Forbes Predicts U.S. Gold Standard Within 5 Years
A return to the gold standard by the United States within the next five years now seems likely, because that move would help the nation solve a variety of economic, fiscal, and monetary ills, Steve Forbes predicted during an exclusive interview this week with HUMAN EVENTS.
“What seems astonishing today could become conventional wisdom in a short period of time,” Forbes said.
Such a move would help to stabilize the value of the dollar, restore confidence among foreign investors in U.S. government bonds, and discourage reckless federal spending, the media mogul and former presidential candidate said. The United States used gold as the basis for valuing the U.S. dollar successfully for roughly 180 years before President Richard Nixon embarked upon an experiment to end the practice in the 1970s that has contributed to a number of woes that the country is suffering from now, Forbes added.
If the gold standard had been in place in recent years, the value of the U.S. dollar would not have weakened as it has and excessive federal spending would have been curbed, Forbes told HUMAN EVENTS. The constantly changing value of the U.S. dollar leads to marketplace uncertainty and consequently spurs speculation in commodity investing as a hedge against inflation.

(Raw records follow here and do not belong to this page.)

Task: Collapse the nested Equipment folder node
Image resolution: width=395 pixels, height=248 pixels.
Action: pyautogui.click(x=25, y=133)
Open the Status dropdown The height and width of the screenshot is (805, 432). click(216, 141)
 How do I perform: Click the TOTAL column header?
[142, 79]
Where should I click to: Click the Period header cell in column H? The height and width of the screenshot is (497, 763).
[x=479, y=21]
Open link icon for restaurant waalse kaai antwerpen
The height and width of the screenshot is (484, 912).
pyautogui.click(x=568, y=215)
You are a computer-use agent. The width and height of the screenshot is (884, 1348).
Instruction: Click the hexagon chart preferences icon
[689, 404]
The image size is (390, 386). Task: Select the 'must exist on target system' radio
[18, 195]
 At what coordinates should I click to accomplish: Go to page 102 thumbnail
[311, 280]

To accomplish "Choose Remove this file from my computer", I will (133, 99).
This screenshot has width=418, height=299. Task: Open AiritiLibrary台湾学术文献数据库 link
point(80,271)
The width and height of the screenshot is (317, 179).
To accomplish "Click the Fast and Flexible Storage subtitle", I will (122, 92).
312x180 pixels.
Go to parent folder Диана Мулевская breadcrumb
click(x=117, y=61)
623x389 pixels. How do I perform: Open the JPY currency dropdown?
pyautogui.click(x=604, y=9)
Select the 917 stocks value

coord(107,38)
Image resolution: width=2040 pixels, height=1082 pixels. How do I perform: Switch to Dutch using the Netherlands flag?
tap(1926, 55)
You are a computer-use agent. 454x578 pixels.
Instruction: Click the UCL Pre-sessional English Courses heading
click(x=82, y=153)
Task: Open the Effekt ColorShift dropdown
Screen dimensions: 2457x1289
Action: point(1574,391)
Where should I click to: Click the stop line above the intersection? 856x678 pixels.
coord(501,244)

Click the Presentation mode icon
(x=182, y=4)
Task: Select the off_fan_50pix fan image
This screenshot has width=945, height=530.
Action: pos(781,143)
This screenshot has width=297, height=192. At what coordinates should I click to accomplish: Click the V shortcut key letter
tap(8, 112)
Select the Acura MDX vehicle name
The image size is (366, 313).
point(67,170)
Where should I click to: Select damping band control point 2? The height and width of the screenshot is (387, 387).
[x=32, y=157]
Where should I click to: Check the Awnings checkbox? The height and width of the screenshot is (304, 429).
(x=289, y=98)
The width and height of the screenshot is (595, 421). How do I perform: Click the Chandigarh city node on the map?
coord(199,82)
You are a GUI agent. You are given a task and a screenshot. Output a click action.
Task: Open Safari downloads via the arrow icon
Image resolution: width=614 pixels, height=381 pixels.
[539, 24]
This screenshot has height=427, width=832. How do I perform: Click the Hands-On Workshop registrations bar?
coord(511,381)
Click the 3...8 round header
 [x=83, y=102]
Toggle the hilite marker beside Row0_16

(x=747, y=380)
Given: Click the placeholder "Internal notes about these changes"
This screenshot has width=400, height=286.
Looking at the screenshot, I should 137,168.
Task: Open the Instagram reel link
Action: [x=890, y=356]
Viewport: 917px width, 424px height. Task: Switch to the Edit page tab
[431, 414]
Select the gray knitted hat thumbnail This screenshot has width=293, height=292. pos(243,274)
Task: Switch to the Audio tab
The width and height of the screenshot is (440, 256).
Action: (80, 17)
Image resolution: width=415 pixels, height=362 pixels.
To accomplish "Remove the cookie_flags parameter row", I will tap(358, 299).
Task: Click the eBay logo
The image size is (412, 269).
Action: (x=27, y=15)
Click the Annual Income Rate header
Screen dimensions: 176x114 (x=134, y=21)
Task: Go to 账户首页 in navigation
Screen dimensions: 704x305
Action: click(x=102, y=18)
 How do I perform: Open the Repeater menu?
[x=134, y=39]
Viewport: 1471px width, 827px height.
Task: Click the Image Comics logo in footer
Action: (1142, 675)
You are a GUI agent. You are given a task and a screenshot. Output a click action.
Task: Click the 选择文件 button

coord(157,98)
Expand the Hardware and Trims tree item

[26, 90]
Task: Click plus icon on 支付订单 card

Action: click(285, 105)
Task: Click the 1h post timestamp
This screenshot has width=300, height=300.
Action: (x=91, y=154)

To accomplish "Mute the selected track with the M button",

The only probable 2012 U.S. presidential candidate who has championed a return to the gold standard so far is Rep. Ron Paul (R.-Tex.). But the idea “makes too much sense” not to gain popularity as the U.S. economy struggles to create jobs, recover from a housing bubble induced by the Federal Reserve’s easy-money policies, stop rising gasoline prices, and restore fiscal responsibility to U.S. government’s budget, Forbes insisted.
With a stable currency, it is “much harder” for governments to borrow excessively, Forbes said. Without lax Federal Reserve System monetary policies that led to the printing of too much money, the housing bubble would not have been nearly as severe, he added.
“When it comes to exchange rates and monetary policy, people often don’t grasp” what is at stake for the economy, Forbes said. By restoring the gold standard, the United States would shift away from “less responsible policies” and toward a stronger dollar and a stronger America, he said. “If the dollar was as good as gold, other countries would want to buy it.”
An encouraging sign for Forbes is that key lawmakers besides Rep. Paul are recognizing that the Fed is straying well beyond its intended role of promoting stable prices and full employment with its monetary policies.
Forbes cited Rep. Paul Ryan (R.-Wis.), who, he believes, understands monetary policy better than most lawmakers and has shown a willingness to ask tough but necessary questions. For example, when Federal Reserve Chairman Ben Bernanke appeared before the House Budget Committee in February, Ryan, who chairs the panel, asked Bernanke bluntly how many jobs the Fed’s quantitative-easing program had helped to create.
Politicians need to “get over” the notion that the Fed can guide the economy with monetary policy. The Fed is like a “bull in a China shop,” Forbes said. “It can’t help but knock things down.”
“People know that something is wrong with the dollar,” Forbes concluded. “You cannot trash your money without repercussions.”